There are two possible ways to interpret an absence of value:
- The value does not exist.
- The value is not known.
The first interpretation is typically from the perspective of a software engineer. The value is completely absent. This may be because it was not defined. Trying to access a value that was has not been defined is then thought of as an error that must be handled.
The second interpretation may be from a statistican. The value is missing because we have not measured it or we do not know it. The value may exist, but it is not known to us. Trying to access the value is not an error but rather the lack of knowledge is represented.
Knowing the history of this specification, I would guess that you may mean the first interpretation. In Zarr v2, we also a null fill value meant "no fill value" or the values of an "empty chunk" are undefined. However, in the context of other analogous data libraries, SQL, Apache Arrow, and Polars, null means the second interpretation.

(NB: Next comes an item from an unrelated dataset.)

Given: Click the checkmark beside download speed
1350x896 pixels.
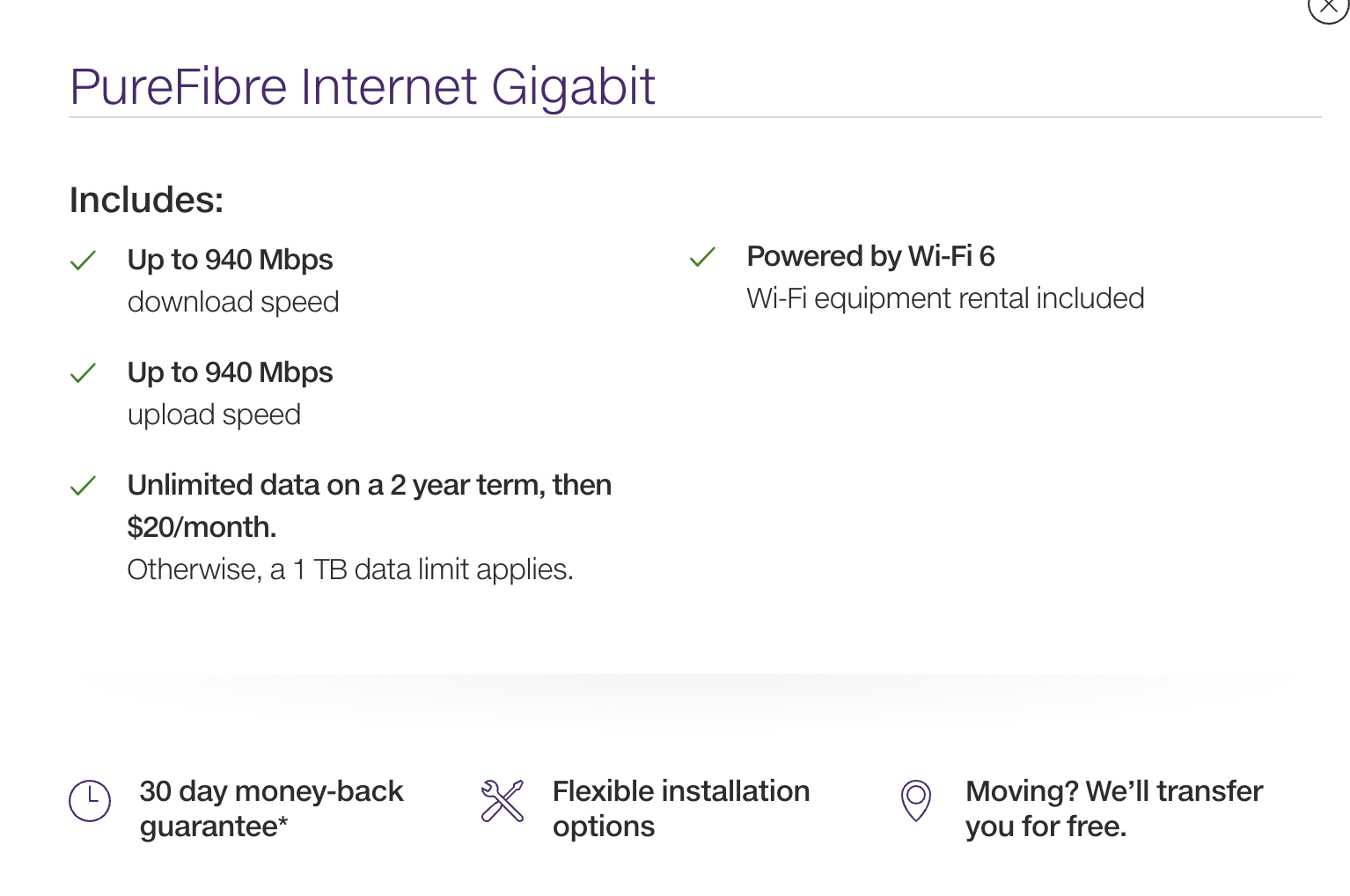Looking at the screenshot, I should pos(83,261).
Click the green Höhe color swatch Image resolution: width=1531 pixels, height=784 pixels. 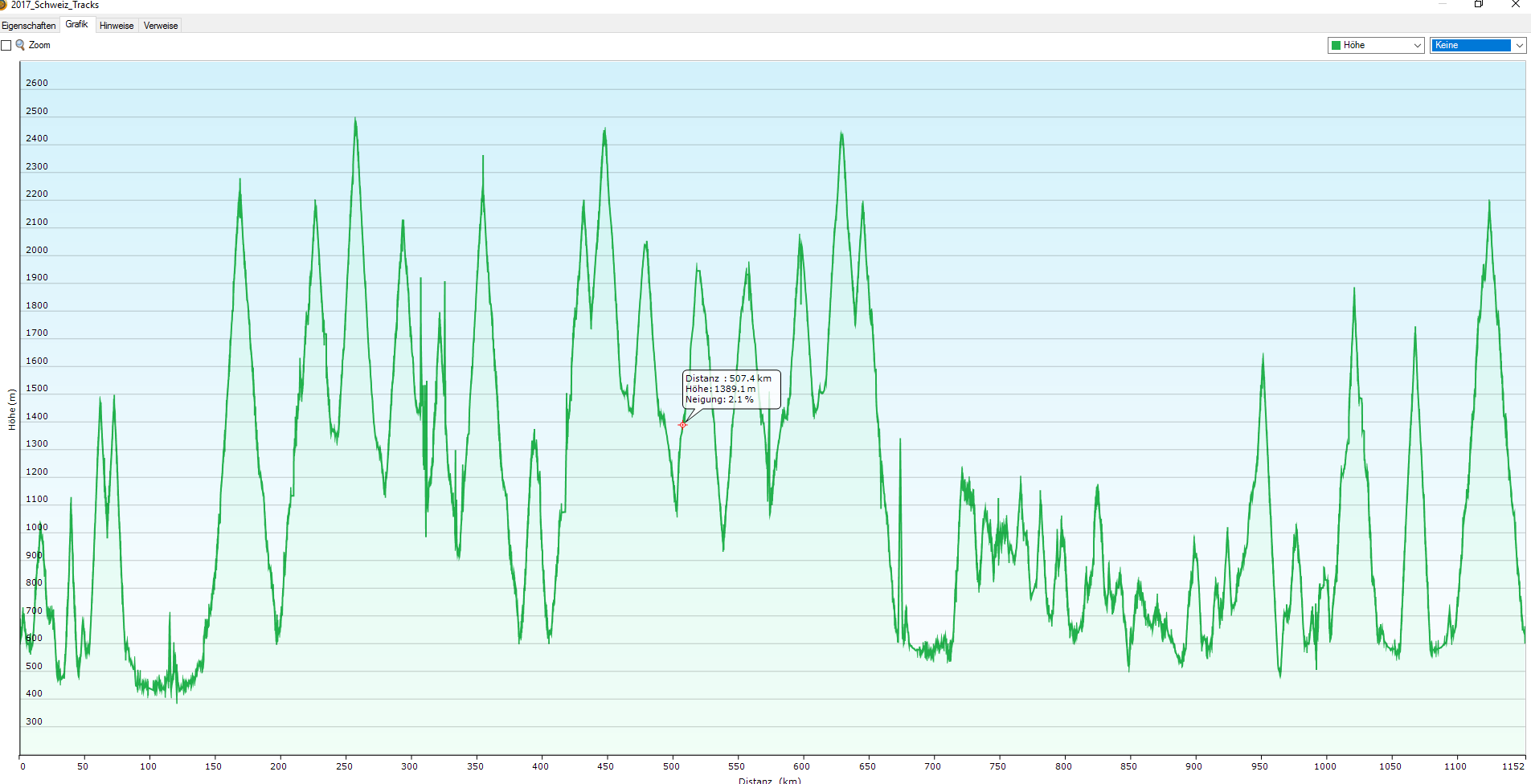[x=1337, y=46]
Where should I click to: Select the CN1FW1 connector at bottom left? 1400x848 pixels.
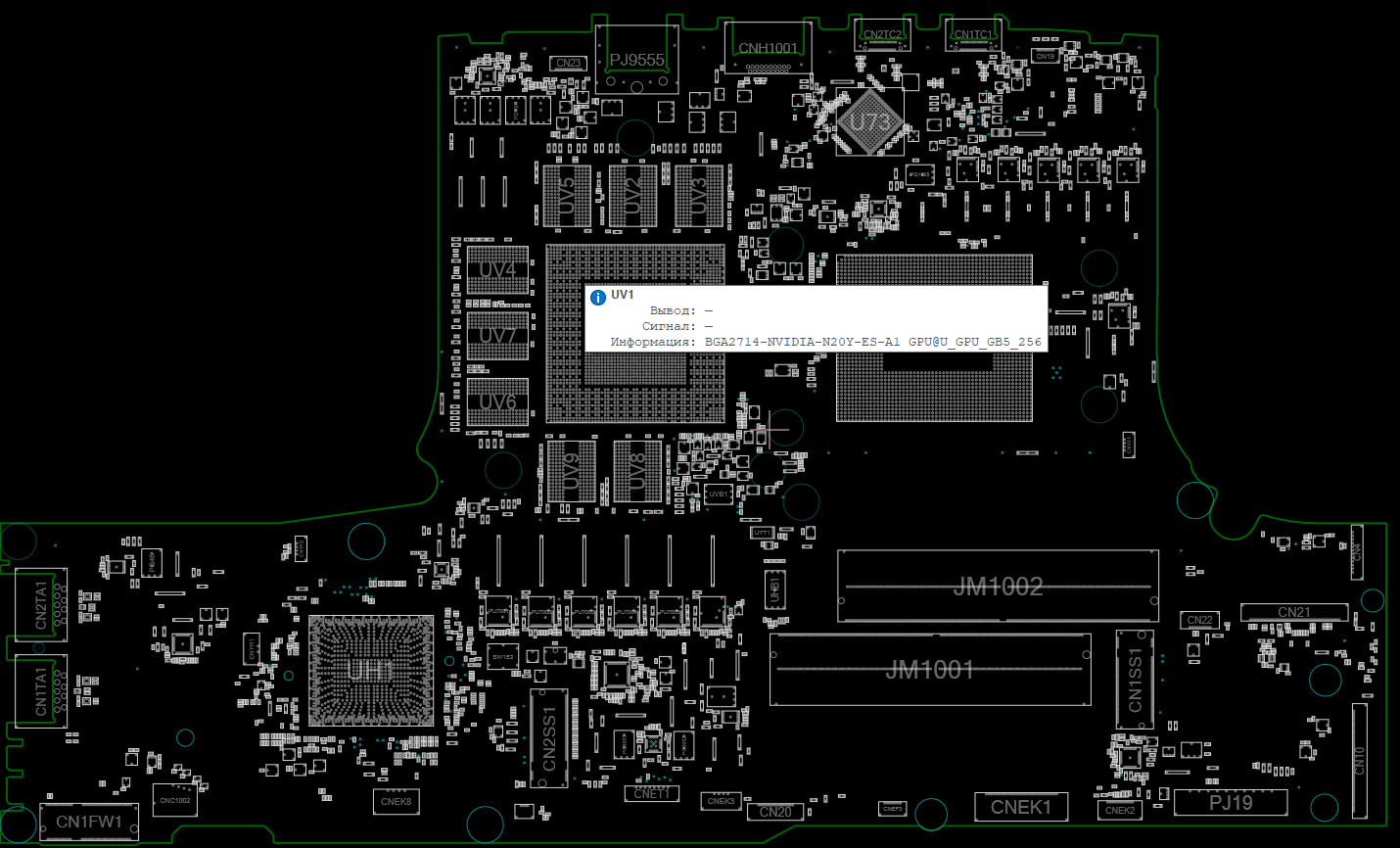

Leaving the interpretation ambiguous will result in interoperability issues. In the second interpretation, scale-offset is actually well defined in a number of languages:
Julia:
julia> [1, 2, 3, missing] .- 1
4-element Vector{Union{Missing, Int64}}:
0
1
2
missing
julia> ([1, 2, 3, missing] .- 1) .* 5
4-element Vector{Union{Missing, Int64}}:
0
5
10
missingR:
> c(1,2,3, NA) - 1
[1] 0 1 2 NA
> (c(1,2,3, NA) - 1) * 5
[1] 0 5 10 NAPlease clarify how null should be interpreted here.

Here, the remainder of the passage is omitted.